With Level 28.1 PA-DSS functionality provides the ability to use Google Multi-Factor (two–step) Authentication for logging into Eagle Applications. This functionality is mainly used for the high-security password users who have access to viewing/changing sensitive data in Eagle.
Use the Google Multi-Factor Authentication for logging into Point of Sale (POS) and eBrowser.
Notes:
This requires Option 1862 "Multiple Factor Authentication (MFA) on System" set to Yes.
To use Multi-Factor Authentication for ALL high-security users, set Option 1863 "Hi-Security Users Require Multiple Factor Authentication (MFA)" to Yes .
To configure the system to ONLY require MFA for individual users, set Option 1863 to No and Option 1864 "User Requires Multiple Factor Authentication (MFA)" to Yes.
From the App Store/Google Play, download the Google Authenticator application on your iPhone/Android device.
Once the Google Authenticator application is installed, launch the eBrowser. The Sign On dialog displays.
Enter the Name and Password and click <OK>. The Eagle Authentication configuration dialog displays.
From the Google Authenticator application on your phone, tap “Scan a Barcode”, and scan the QR code displaying in Eagle.
If you are unable to scan the barcode, tap “Enter a provided key”. Enter the key displaying below the QR code. Your device starts displaying a time based 6-digit code.
Note: Every 30 seconds it generates a new code.
Enter the Verification Code and click <Submit>.
Now that the Setup is complete, you are signed into Eagle.
To sign on to eBrowser or Point of Sale (POS), display the Authentication For window on your phone. Enter the Verification code that was sent to your phone and click <Submit>.

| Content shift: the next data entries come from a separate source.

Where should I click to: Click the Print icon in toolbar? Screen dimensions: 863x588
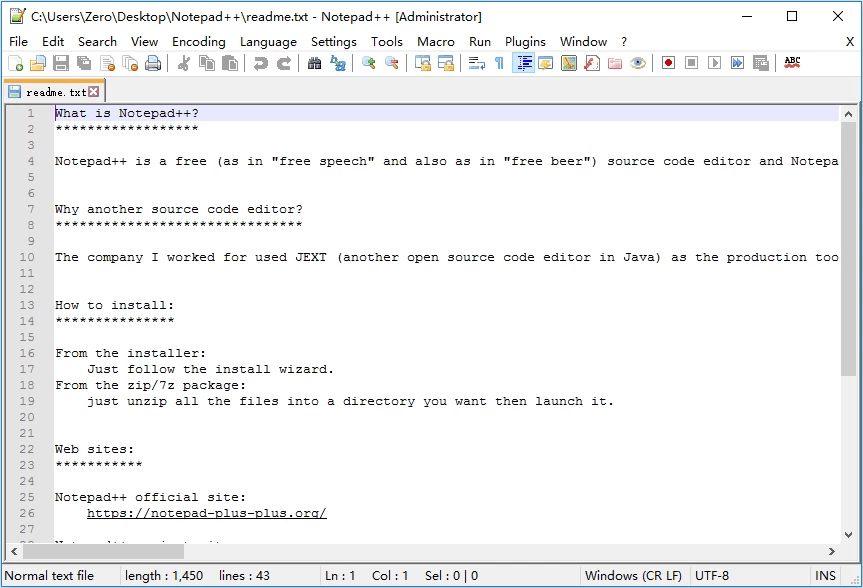point(153,63)
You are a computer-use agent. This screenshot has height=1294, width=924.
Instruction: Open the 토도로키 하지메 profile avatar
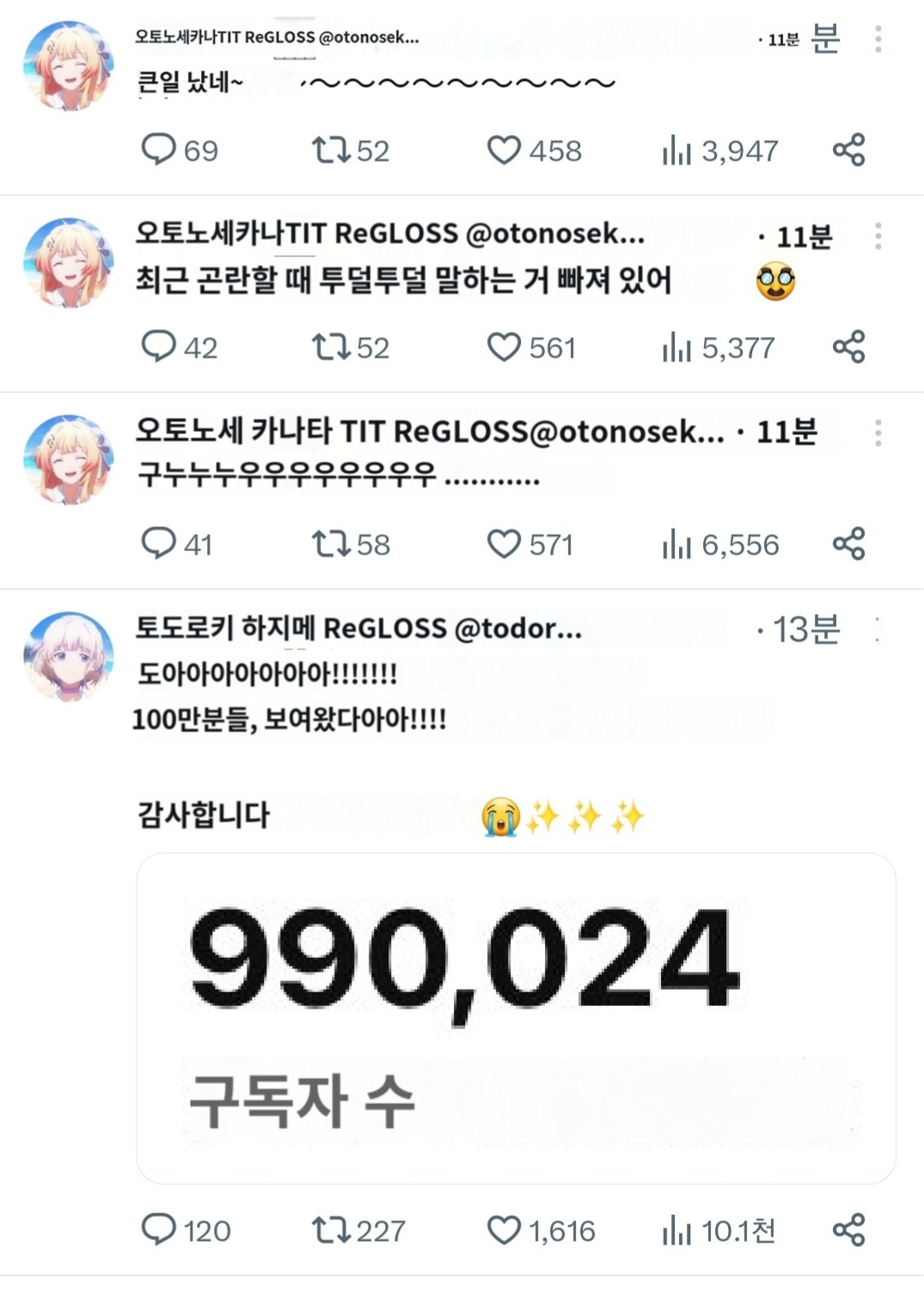[x=69, y=656]
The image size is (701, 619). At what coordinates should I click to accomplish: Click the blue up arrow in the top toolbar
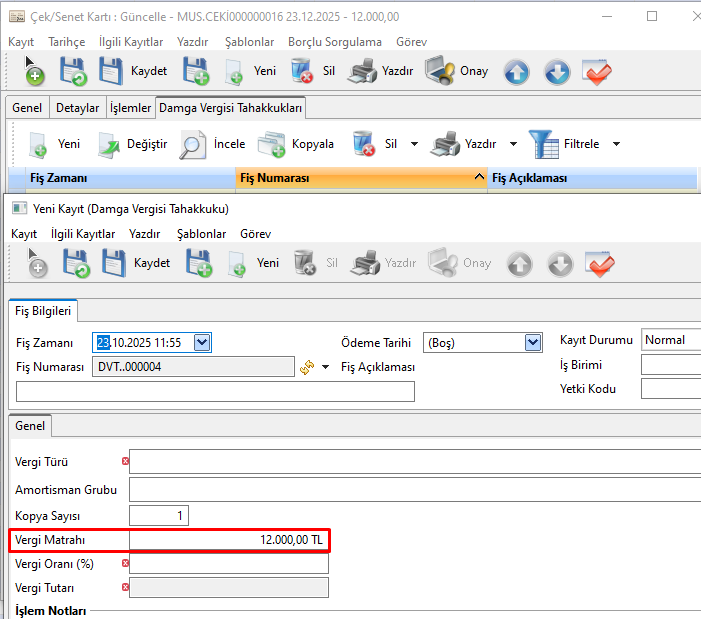point(516,72)
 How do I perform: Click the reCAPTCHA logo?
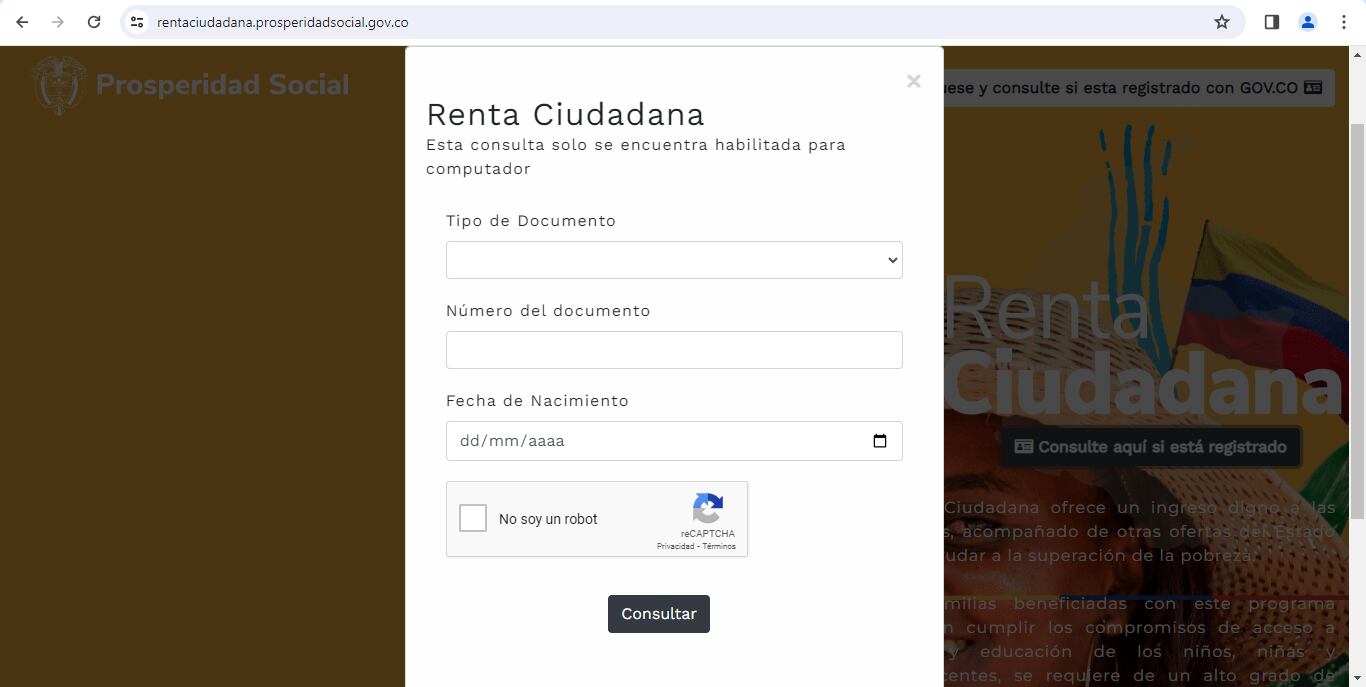point(708,509)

Note: It is recommended to always start the Google Authenticator app on your phone before Signing On to Eagle.
You are now signed into Eagle.
If a registered user has to register a new phone you may need to clear google authentiacation.
To do this, launch Network access or Secure access. Go into Osprey – Type MFACLEAR.

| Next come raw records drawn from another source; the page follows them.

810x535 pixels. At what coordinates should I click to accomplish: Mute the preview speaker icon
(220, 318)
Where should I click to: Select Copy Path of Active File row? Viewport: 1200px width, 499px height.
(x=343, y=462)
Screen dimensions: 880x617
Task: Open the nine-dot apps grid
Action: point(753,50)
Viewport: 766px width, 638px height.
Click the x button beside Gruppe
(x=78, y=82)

To clear the authentication setup for a specific user or all users, type the Eagle user for a single user or type “System” for All users.
This will reset the user(s) and they will need to go through the account setup in the Google Authenticator application again and enable the authentication for that user - scanning the barcode, and entering in the verification code.
Note: If a user who has this Option enabled and forgets their phone, they will be unable to sign in unless they have an alternate sign-on or another user disables the Option 1864.